## EXERCISE DESCRIPTION
Search the records for the line with "Collapse the Incremental backup section". Output that line and each line after it, exactly, and stop at the end; omit pictures.

## THE DATA
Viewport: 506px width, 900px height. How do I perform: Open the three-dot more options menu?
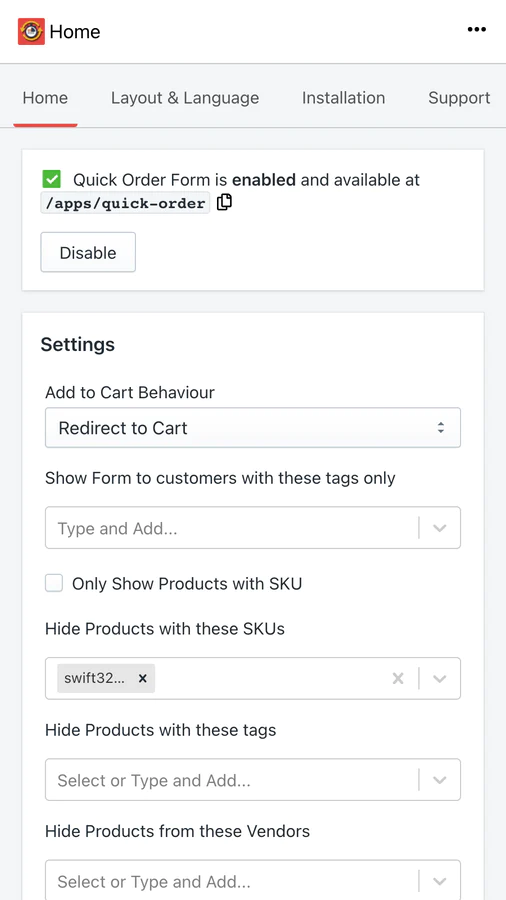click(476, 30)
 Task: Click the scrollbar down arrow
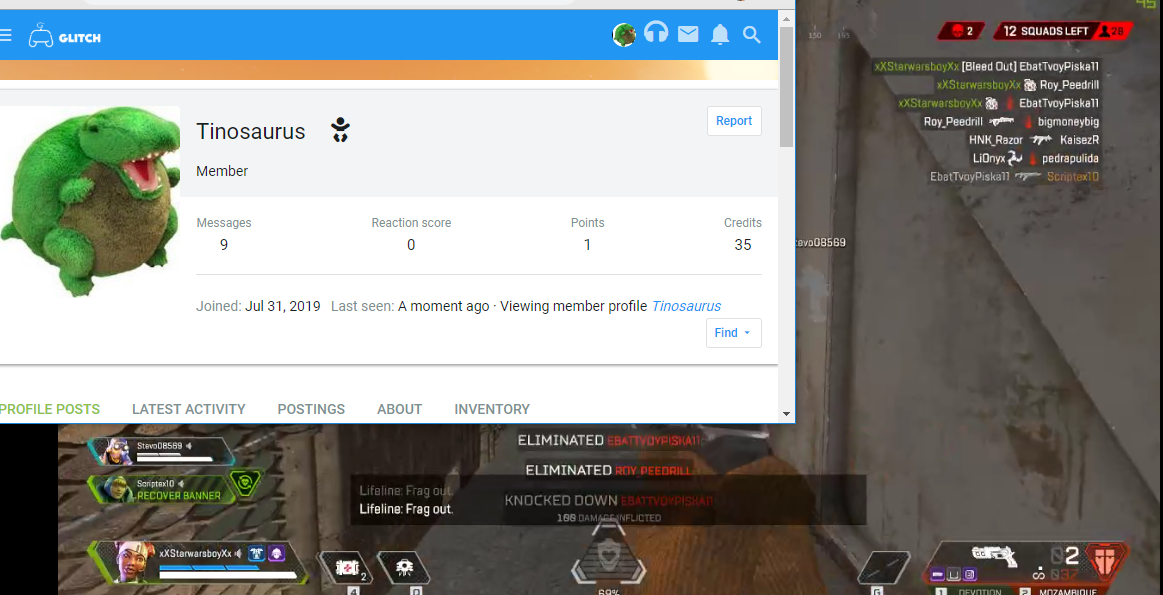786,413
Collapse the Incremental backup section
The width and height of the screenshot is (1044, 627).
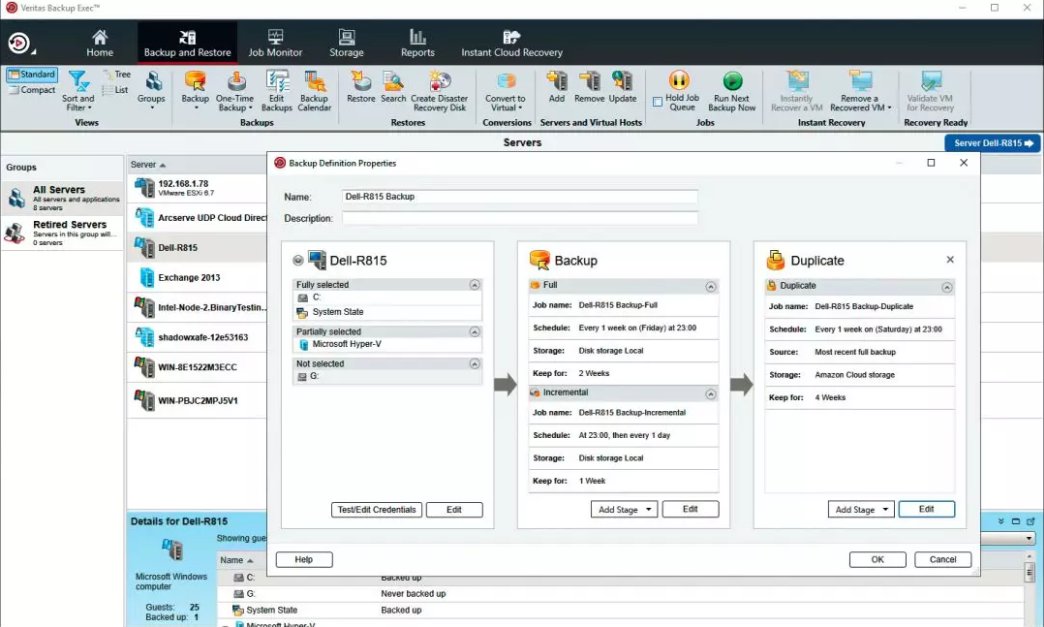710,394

## WRITTEN RESPONSE
Collapse the Incremental backup section
The width and height of the screenshot is (1044, 627).
710,394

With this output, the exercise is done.